Beyond a trend: Understanding the impact of the internet on the digital divide
Steve Jobs was right when he said that people, sooner or later, will be compelled to connect to the internet in one way or another. True enough, the internet is valued as a technological breakthrough as remarkable as the revered telephone. In fact, the United Nations has declared internet access as a basic human right.
A study commissioned by the USAID noted that internet access today is beyond being just a trend that fades over time. It is now deemed a catalyst for global change with the potential to address social challenges such as women empowerment, education, transparent governance and public health. Over the years, the government, private organizations, and other industry stakeholders gather to identify disruptive technologies and activities that address social challenges through internet access.

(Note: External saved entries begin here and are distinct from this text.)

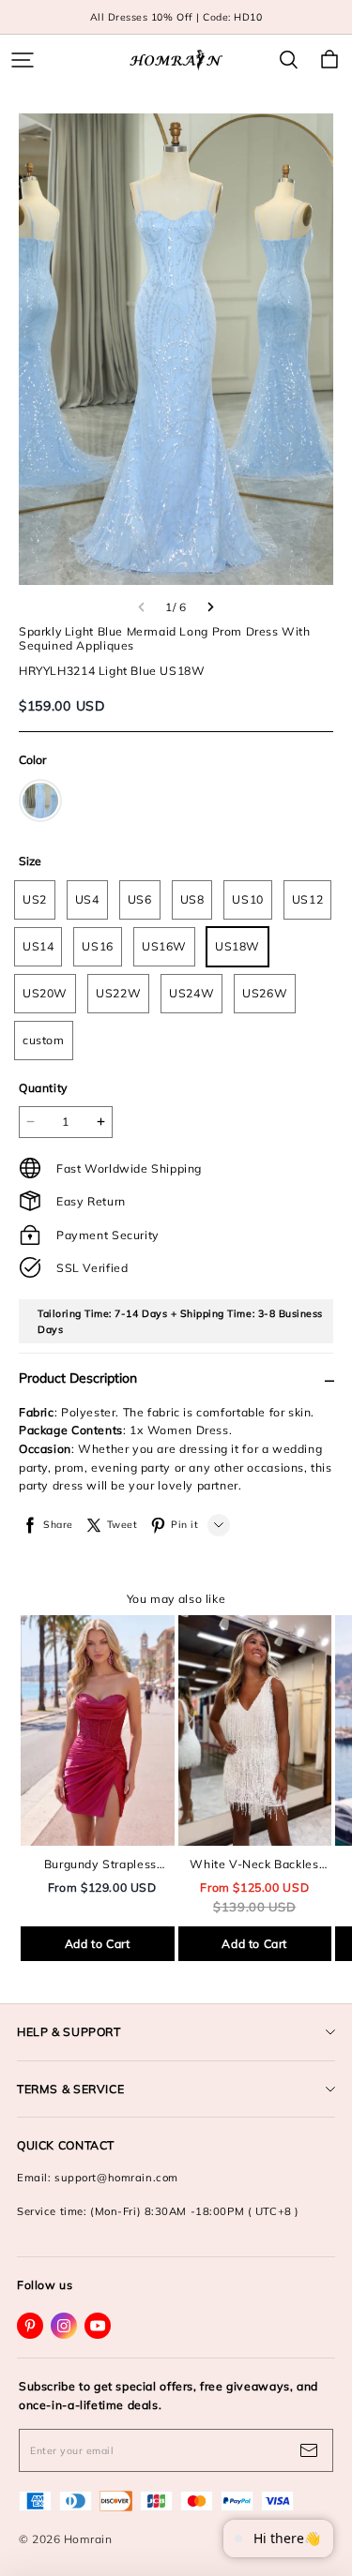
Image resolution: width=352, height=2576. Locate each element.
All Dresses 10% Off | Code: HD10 (176, 16)
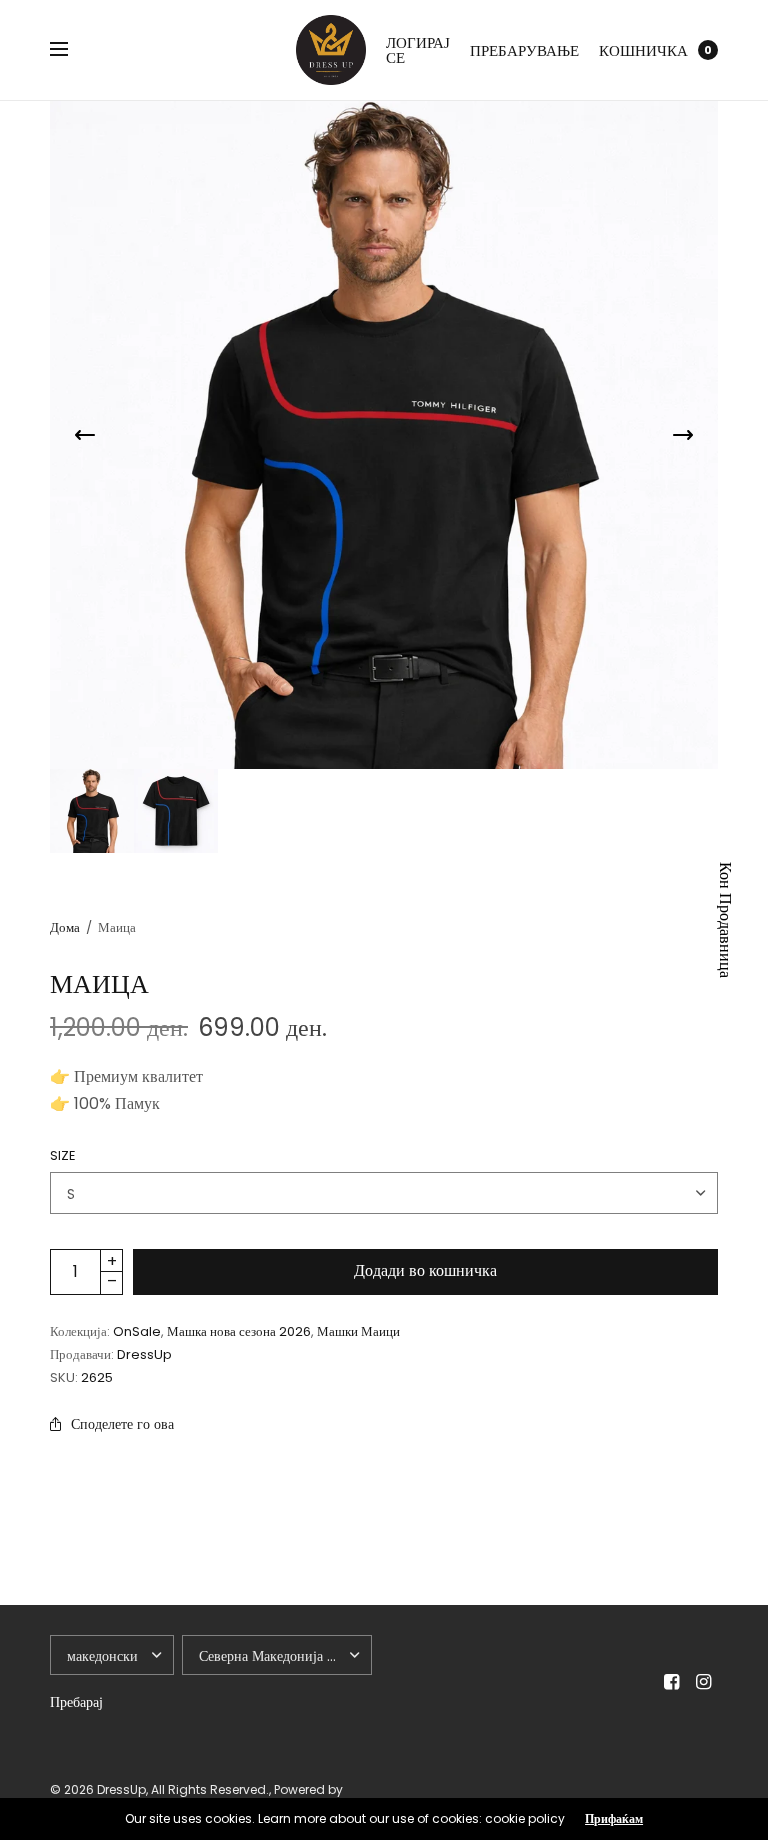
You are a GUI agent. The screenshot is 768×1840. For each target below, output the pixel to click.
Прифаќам (614, 1819)
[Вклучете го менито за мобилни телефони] (72, 50)
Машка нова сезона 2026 (239, 1331)
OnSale (137, 1331)
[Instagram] (704, 1682)
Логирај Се (418, 50)
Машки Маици (358, 1331)
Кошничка (643, 50)
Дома (65, 927)
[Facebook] (672, 1682)
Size (63, 1155)
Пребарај (76, 1702)
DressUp (144, 1354)
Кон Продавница (725, 920)
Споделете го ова (122, 1424)
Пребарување (524, 50)
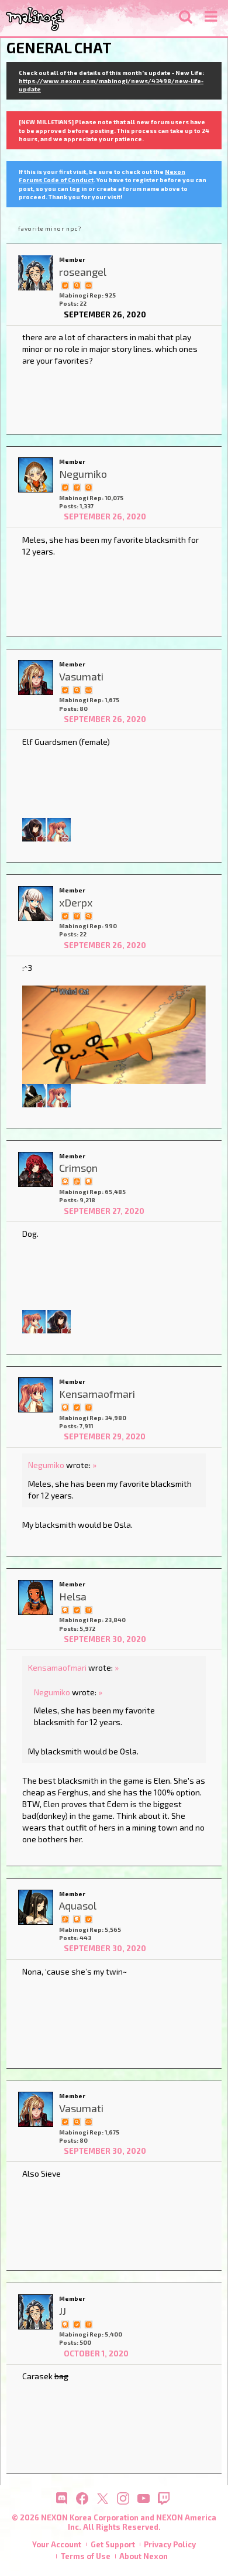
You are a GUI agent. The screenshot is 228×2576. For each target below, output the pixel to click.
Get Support (113, 2544)
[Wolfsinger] (34, 829)
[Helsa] (35, 1597)
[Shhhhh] (88, 1180)
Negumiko (46, 1465)
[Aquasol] (35, 1907)
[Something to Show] (76, 1180)
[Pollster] (76, 486)
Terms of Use (85, 2556)
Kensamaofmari (57, 1667)
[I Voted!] (65, 284)
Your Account (56, 2544)
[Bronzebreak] (34, 1095)
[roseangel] (35, 272)
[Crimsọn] (35, 1169)
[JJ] (35, 2311)
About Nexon (143, 2556)
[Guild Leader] (65, 1180)
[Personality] (88, 284)
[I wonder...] (76, 284)
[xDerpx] (35, 903)
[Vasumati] (35, 677)
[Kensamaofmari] (59, 829)
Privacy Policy (170, 2544)
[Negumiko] (35, 474)
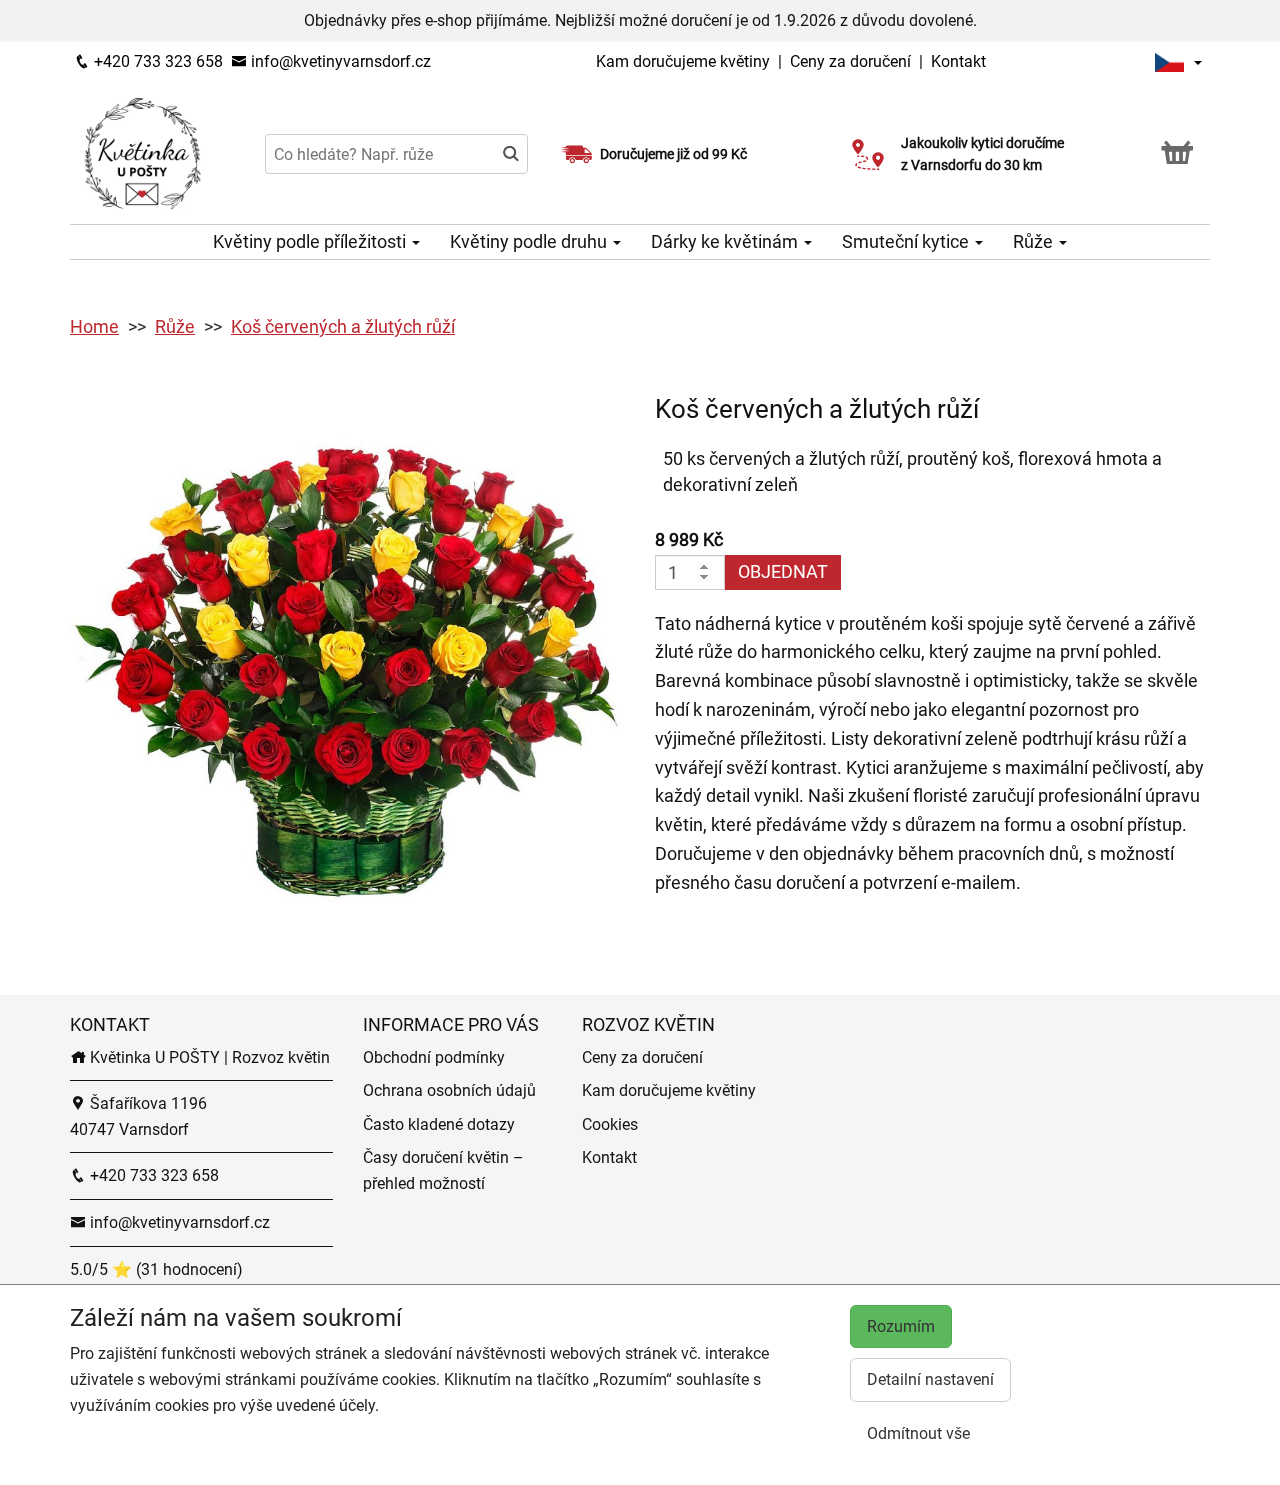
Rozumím (901, 1326)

Changing the world through connectivity
In 2013, Founder and CEO of Samasource, Lela Jenah spoke before an audience detailing the impact of the digital services Samasource has provided for the women and youth. “Sama” which means equal, caters to the untapped potential of the world’s poor people, especially the disenfranchised sector. The program connects women and youth to different training programs and employment that can contribute to their economic growth.
In the learning avenue, the Australian Government initiated the Digital Education Revolution which visualized a digital learning experience for its youth. The initiative recognized the need to create sophisticated access of information through internet access. The program has been running since 2008 and has dramatically changed the education system in the country.
Unfortunately, the promise of economic development through digital inclusion is hardly felt in a global context.
In a global population of almost seven billion recorded in 2015, only about 3.1 billion people were connected to the internet. Sadly, connectivity is not quite universal because up until this day, almost four billion people remain unconnected.
The results of the study on the State of Connectivity 2015: A Report on Global Internet Access by social media giant Facebook, aim to understand and address the challenges that hinder global connectivity. The digital divide is evident in the least developed countries, according to the study, where only 10 percent are connected. It is also particularly prevalent in developing countries. According to the report, nearly 90 percent of the unconnected population belong to South Asia, East Asia and the Pacific, and sub-Saharan Africa.
However, connectivity is not the problem. The real challenge lies in regulation, sustainability of low-income consumers to spend for connectivity and cultural acceptance. Governments are encouraged to align their policies toward the same goal of global connectivity.
While the unconnected countries face these challenges, countries that have widely adopted internet connectivity are also pressed with challenges, particularly with privacy. According to thePrivacy Rights Clearinghouse (PRC), when people are online they provide basic information in order to access certain services, whether on social media, simple browsing and sending emails.
“Well, the truth is that in the world of internet, there is actually buried little privacy, anyway, and to the extent that the information is used responsibly to deal with crime and other things, I don’t have, personally, a big problem with it. I haven’t seen much way of an abuse and it’s just the people’s concern that they want their privacy respected,” answered 5BARz Internationalchairman, Gil Amelio when asked about privacy in today’s connected world.
A connected world provides a wealth of opportunities in business, finance, education, and health. It also allows for countless innovations and more avenues for self-expression. There will be more room for growth, if and only when barriers that hinder widespread public internet access are eliminated.